This page has been validated.
 
Agatha Christie

“But no—not at present. M. Bex will be so kind as to bring it to us here.”

The commissary left the room. Stonor crossed to Jack, and wrung him by the hand. Poirot had risen and was adjusting a pair of candlesticks that struck his trained eye as being a shade askew. The magistrate was reading the mysterious love—letter through a last time, clinging desperately to his first theory of jealousy and a stab in the back.

Suddenly the door burst open and the commissary rushed in.

“M. le juge! M. le juge!”

“But yes. What is it?"”

“The dagger! It is gone!”

Comment—gone?"

“Vanished. Disappeared. The glass jar that contained it is empty!”

“What?” I cried. “Impossible. Why, only this morning I saw—” The words died on my tongue.

But the attention of the entire room was diverted to me.
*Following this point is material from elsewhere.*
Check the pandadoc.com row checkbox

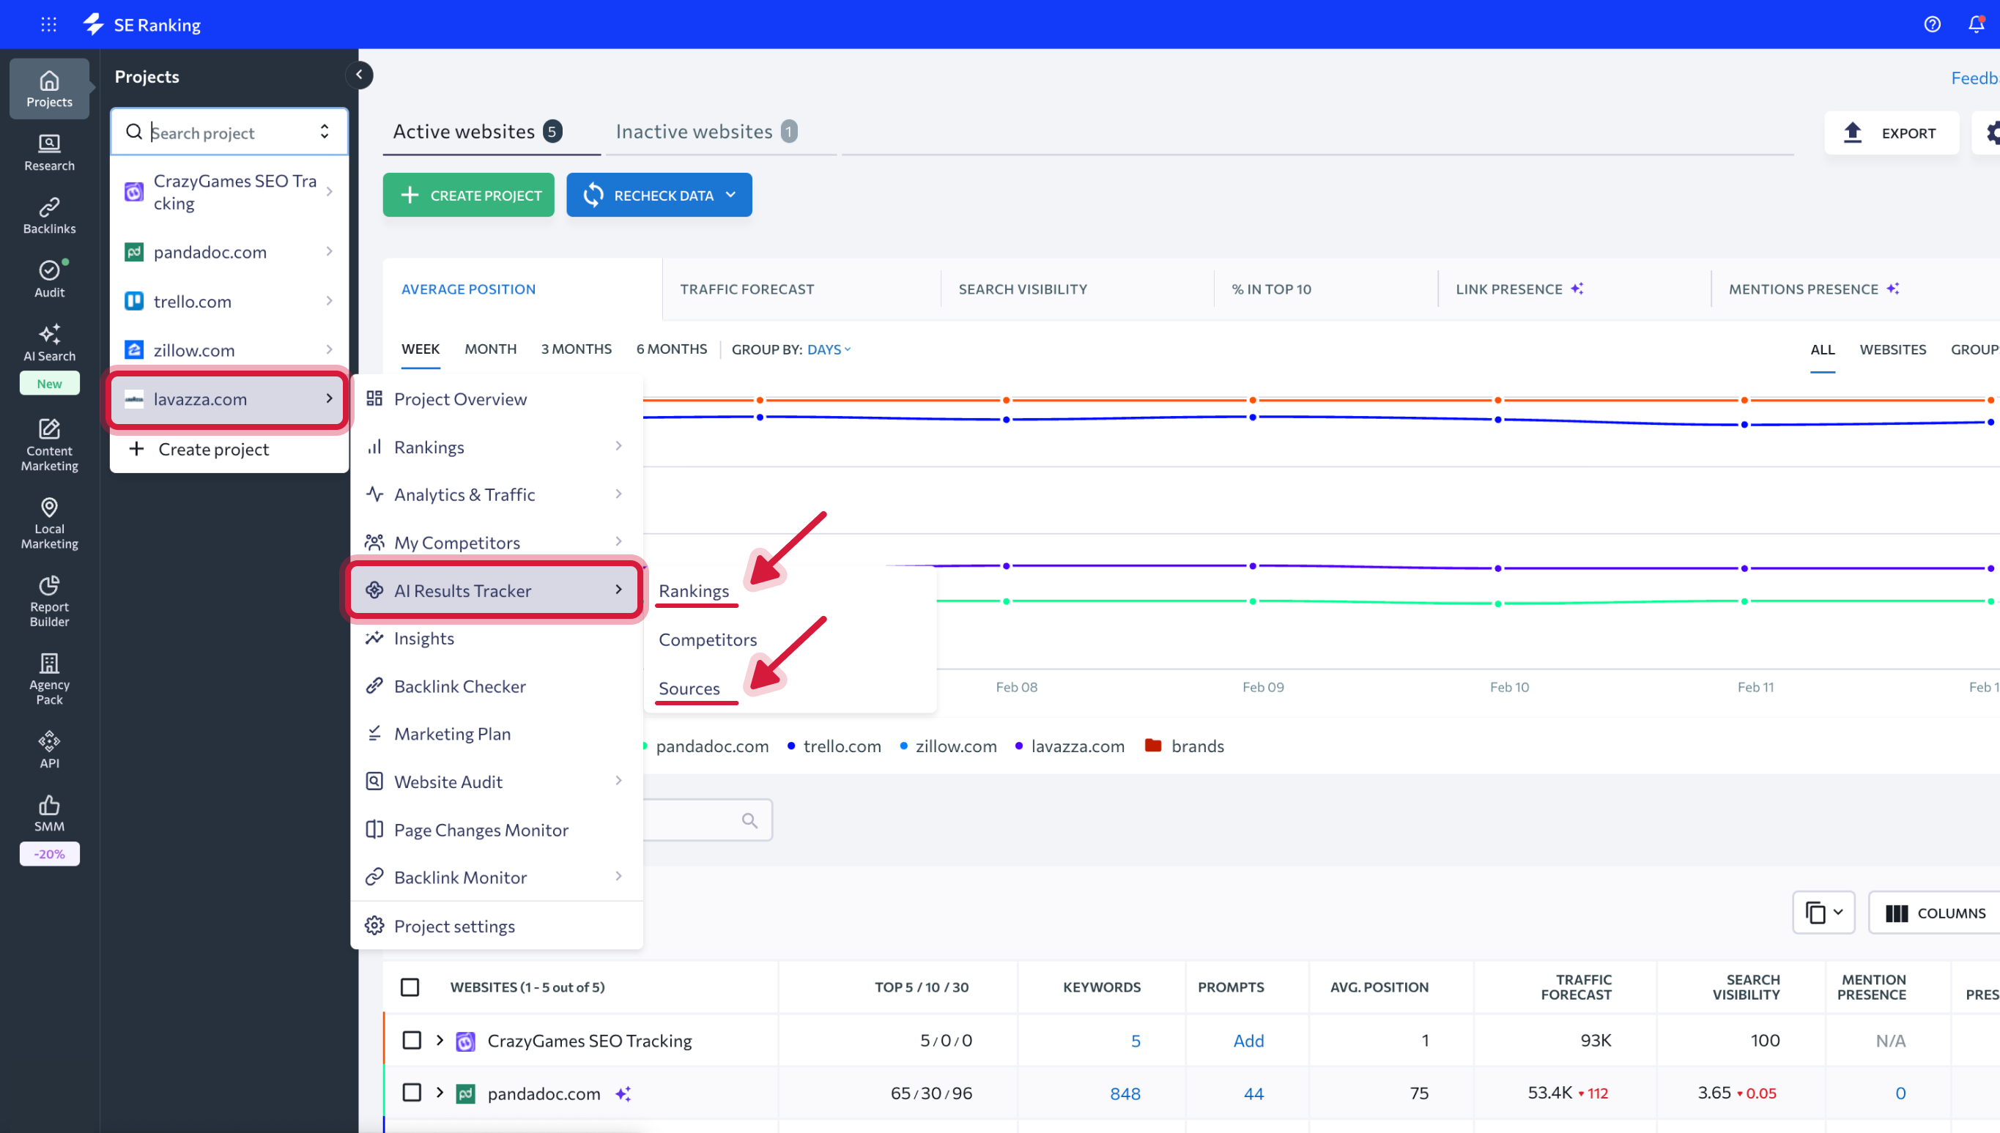point(411,1093)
“What is that you say?” cried the commissary. “This morning?”

“I saw it there this morning,” I said slowly. “About an hour and a half ago, to be accurate.”

“You went to the shed, then? How did you get the key?”

“I asked the sergent de ville for it.”

“And you went there? Why?”

I hesitated, but in the end I decided that the only thing to do was to make a clean breast of it.

“M. le juge,” I said. “I have committed a grave fault, for which I must crave your indulgence.”

Eh bien! Proceed, monsieur.”

“The fact of the matter is,” I said, wishing myself anywhere else than where I was, “that I met a young lady, an acquaintance of mine. She displayed a great desire to see everything that was to be seen, and I—well, in short, I took the key to show her the body.”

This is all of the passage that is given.